The time is now to shamelessly sport an Adidas vest and strut the not-so-very- mean-city-streets in vintage boots and call it high fashion. The City of Roses is ruggedly retro and artfully disheveled. I own expensive hoodies and handmade jewelry; I buy organic flax seed and rock the canvas grocery bags. I invest in locally grown and jog for fun; I made the mistake of ordering a, “Grande soy latte,” only once in a non-Starbucks establishment. Only once. I have a friend who rolls with a scooter crew or posse or gaggle; maybe they prefer gang since it sounds tougher? Don’t think I don’t swerve the knitting needles because I do! I have a bag of yarn just waiting to be transformed and the wisdom to know the difference. I have vinyl, I drink tea, I think indie, I am me. If you say, “Apple,” I say, “Sauce.” Apple-Sauce. Apple-Sauce.
I actually don’t make apple sauce.
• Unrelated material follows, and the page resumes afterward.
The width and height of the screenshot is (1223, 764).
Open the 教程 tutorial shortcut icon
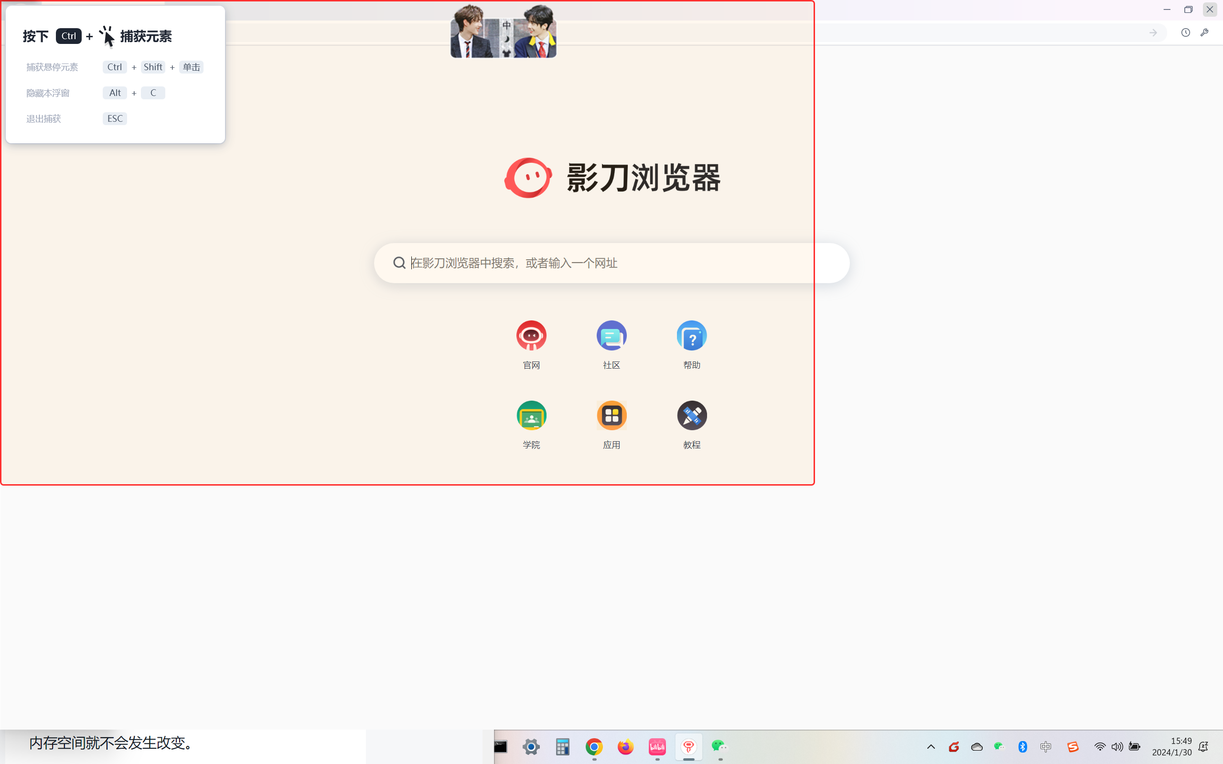tap(691, 415)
Rather, I should be making the apply yum-yum-sauce or maybe I should be perfecting a chutney recipe. I should be composting and talking about spring frost affecting my garden or how my boyfriend, the mandolin player, is investing in a portable yurt company called, “I’ll Skin You Alive,” only his company is not using real animal skins but some bio-diesel-sustainable material that if the time should arrive when you are desperately hungry and stuck in some woodland enclave you can soak pieces of the yurt in water and it turns into a delicious miso soup. Mmmm, yurt-tastic!
I might open up an organic cotton candy shop and call it, “Puff Puff Pass,” or I might create my own line of frozen citrus treats, hand pressed in shapes of lips called, “Pucker Up.” I might break-up with my fictitious boyfriend, Lenny (you know the one, the mandolin player) and join a cult of women who have ceased to wax and we would call ourselves, “Betties that Bush.” I might start a country band called, “Natural Detergent,” and we’d sing about how the earth hurts and yearns to be clean. I might do many things.
For now, I must take leave and ready myself for a weekend in Los Angeles whereby I will enjoy another kind of compost pile all together.